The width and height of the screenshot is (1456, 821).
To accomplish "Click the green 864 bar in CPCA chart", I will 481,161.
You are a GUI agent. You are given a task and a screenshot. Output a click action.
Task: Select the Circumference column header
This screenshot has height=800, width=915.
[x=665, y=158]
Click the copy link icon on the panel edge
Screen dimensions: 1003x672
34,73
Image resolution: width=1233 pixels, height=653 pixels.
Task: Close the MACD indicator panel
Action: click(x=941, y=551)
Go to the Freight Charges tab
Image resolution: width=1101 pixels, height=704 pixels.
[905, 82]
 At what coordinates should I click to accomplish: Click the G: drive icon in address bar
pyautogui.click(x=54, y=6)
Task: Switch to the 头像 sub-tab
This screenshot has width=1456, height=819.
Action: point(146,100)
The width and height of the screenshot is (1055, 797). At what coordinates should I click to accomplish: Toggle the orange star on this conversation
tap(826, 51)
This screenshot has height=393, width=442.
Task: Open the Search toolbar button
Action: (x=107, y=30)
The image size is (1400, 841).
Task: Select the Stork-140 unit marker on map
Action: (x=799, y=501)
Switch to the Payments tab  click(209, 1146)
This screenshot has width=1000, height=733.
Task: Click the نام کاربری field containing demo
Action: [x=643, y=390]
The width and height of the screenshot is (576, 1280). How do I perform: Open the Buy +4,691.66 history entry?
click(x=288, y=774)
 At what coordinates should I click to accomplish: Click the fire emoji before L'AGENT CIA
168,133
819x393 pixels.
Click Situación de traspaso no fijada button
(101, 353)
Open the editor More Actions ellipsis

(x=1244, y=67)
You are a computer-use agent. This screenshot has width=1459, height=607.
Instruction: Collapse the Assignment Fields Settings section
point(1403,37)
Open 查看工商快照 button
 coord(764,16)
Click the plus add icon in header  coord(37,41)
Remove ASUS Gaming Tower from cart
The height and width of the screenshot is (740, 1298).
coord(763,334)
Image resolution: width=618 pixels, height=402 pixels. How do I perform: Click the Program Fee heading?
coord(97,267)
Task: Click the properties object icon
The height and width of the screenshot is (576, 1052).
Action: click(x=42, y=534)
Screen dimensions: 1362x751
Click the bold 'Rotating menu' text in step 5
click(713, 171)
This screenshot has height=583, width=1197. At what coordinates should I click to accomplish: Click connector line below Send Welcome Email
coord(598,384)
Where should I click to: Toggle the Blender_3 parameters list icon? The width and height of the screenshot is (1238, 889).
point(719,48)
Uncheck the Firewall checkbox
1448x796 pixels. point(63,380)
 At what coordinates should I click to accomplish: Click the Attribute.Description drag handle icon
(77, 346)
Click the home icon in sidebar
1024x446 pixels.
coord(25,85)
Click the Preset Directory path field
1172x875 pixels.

--

Through the final line of the listing, beginning at the line that contains "Click the Preset Directory path field", every line is to be set down exactly, with no others.

Click the Preset Directory path field
1172x875 pixels.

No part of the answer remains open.